EXERCISE DETAILS:
Those lines of the data that hold the word "coordinates" are to be copied out.

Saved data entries
· · · · ·

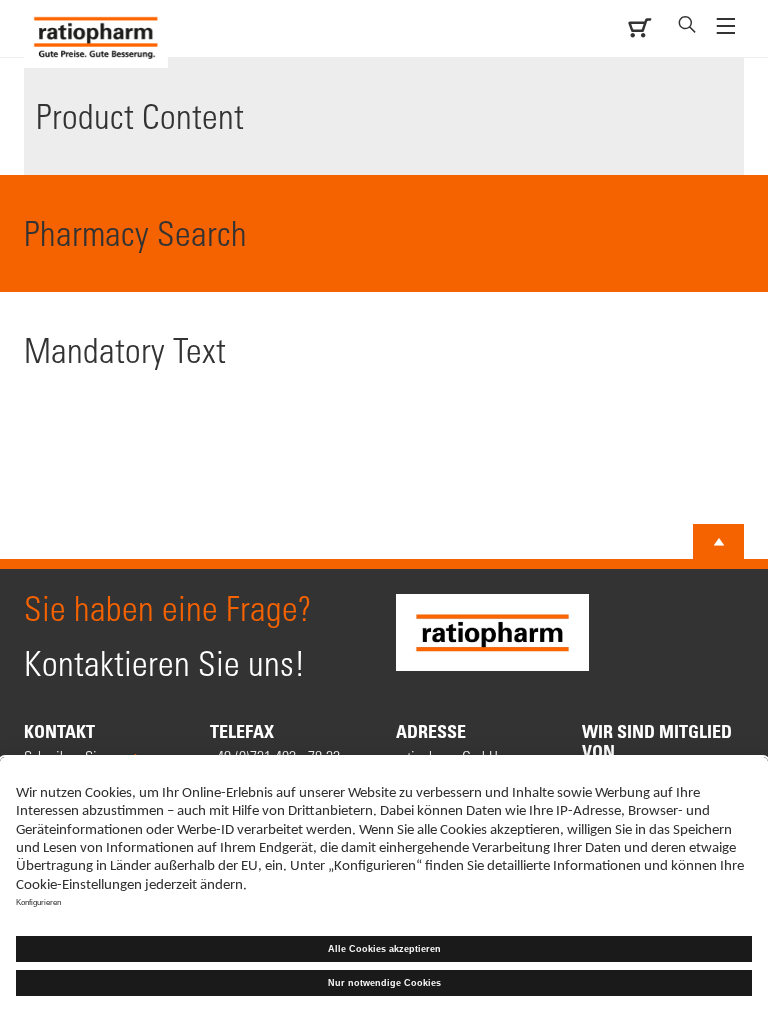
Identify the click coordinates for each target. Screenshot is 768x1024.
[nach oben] (719, 542)
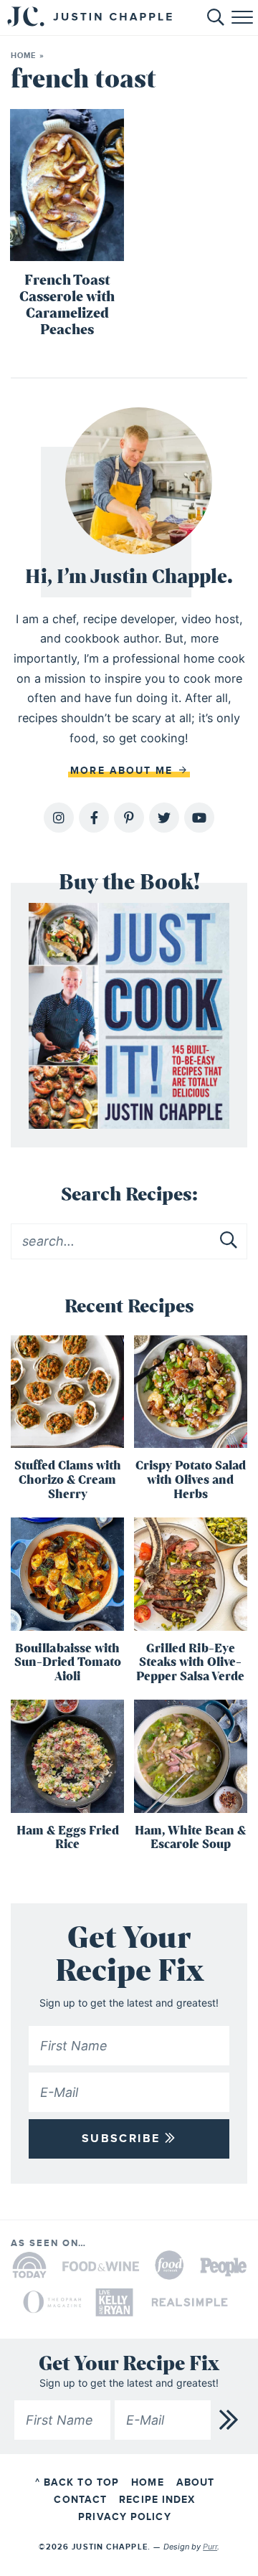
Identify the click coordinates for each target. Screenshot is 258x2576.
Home (23, 55)
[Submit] (229, 1241)
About (195, 2482)
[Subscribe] (229, 2420)
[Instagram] (59, 817)
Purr (210, 2547)
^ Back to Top (77, 2482)
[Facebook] (94, 817)
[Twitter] (164, 817)
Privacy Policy (124, 2517)
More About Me (123, 770)
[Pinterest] (129, 817)
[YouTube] (199, 817)
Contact (80, 2500)
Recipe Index (157, 2500)
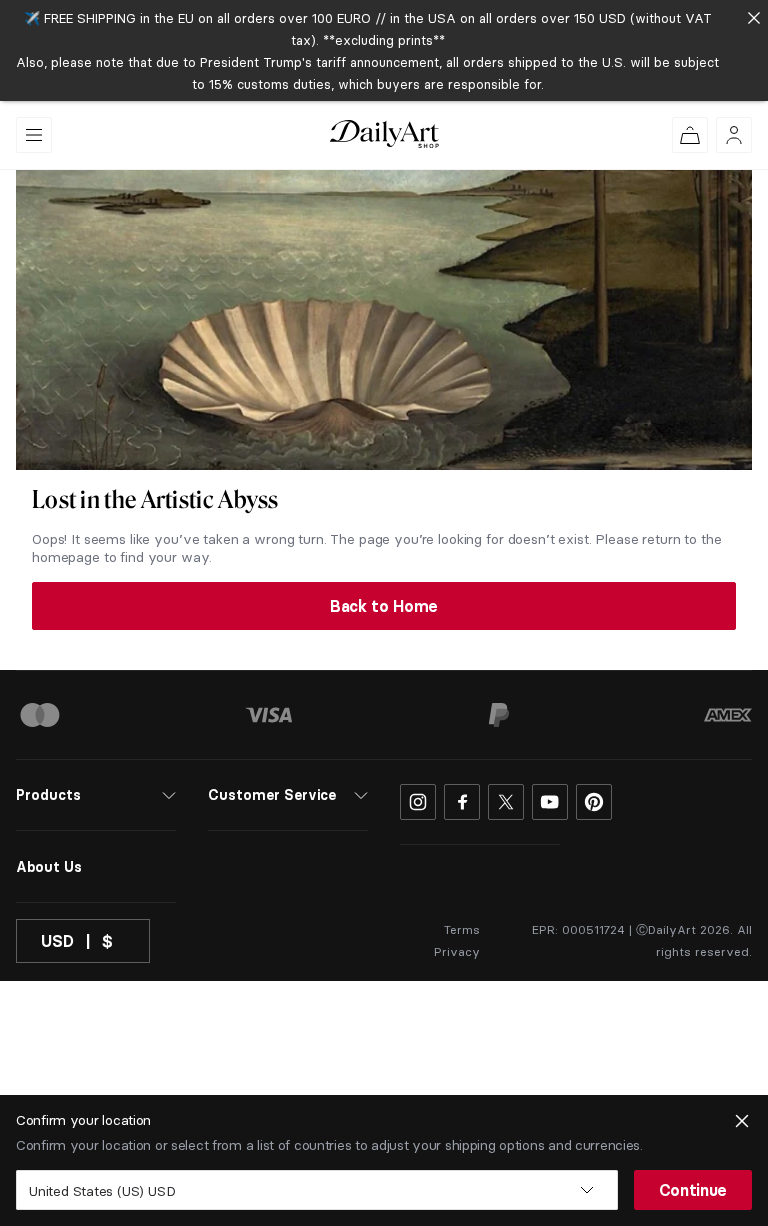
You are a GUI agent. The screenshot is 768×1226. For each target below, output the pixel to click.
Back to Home (384, 606)
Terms (462, 929)
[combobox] (317, 1190)
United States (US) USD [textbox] (102, 1191)
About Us (49, 867)
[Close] (753, 17)
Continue (693, 1190)
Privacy (457, 951)
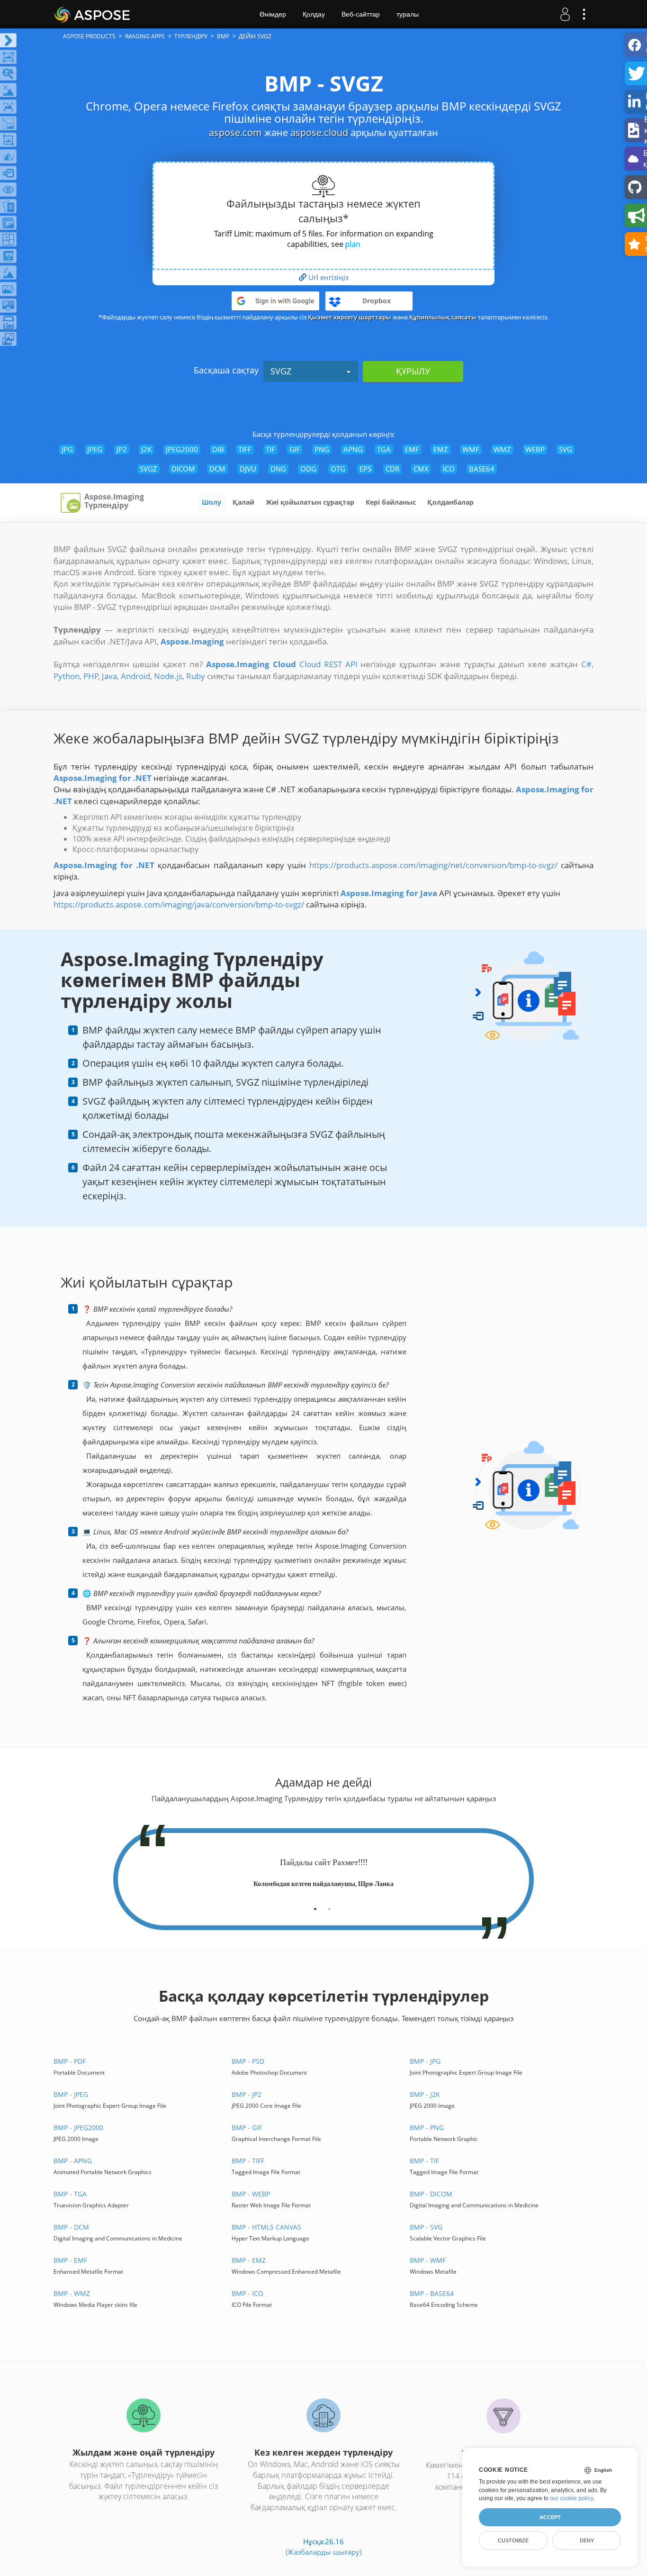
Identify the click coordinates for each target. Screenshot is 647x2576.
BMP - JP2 (246, 2094)
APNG (353, 449)
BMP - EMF (70, 2260)
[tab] (315, 1905)
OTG (338, 468)
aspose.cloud (319, 132)
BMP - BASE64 (432, 2293)
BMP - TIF (424, 2160)
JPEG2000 (182, 449)
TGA (384, 449)
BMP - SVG (426, 2226)
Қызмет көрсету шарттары (349, 317)
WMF (470, 449)
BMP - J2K (425, 2094)
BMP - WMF (428, 2260)
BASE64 (481, 468)
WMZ (502, 449)
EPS (365, 468)
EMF (412, 449)
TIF (270, 449)
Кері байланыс (391, 502)
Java (109, 676)
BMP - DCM (71, 2226)
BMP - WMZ (72, 2293)
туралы (407, 14)
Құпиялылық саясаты (442, 317)
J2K (146, 449)
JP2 (122, 449)
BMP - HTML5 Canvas (266, 2226)
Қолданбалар (450, 502)
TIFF (245, 449)
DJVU (248, 468)
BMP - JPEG (71, 2094)
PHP (91, 676)
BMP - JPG (425, 2061)
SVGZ (280, 371)
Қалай (243, 502)
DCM (217, 468)
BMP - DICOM (431, 2193)
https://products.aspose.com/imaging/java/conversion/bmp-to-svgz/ (179, 904)
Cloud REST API (328, 664)
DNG (278, 468)
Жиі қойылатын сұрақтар (310, 502)
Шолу (211, 502)
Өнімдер (273, 14)
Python (67, 676)
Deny (587, 2540)
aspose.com (235, 132)
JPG (67, 449)
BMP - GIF (247, 2127)
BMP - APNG (73, 2160)
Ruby (195, 676)
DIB (218, 449)
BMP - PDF (70, 2061)
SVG (565, 449)
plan (352, 244)
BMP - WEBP (251, 2193)
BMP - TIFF (248, 2160)
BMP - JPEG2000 (78, 2127)
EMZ (440, 449)
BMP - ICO (247, 2293)
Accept (550, 2517)
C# (586, 664)
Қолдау (314, 14)
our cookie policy (571, 2498)
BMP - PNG (427, 2127)
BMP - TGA (70, 2193)
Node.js (168, 676)
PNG (322, 449)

· · · · ·

REPLY TO THE TASK:
Identify the click coordinates for each target. Screenshot is 768x1024.
Identify the click coordinates for each target. Screenshot is 258x2576.
Identify the click coordinates for each target. Screenshot is 647x2576.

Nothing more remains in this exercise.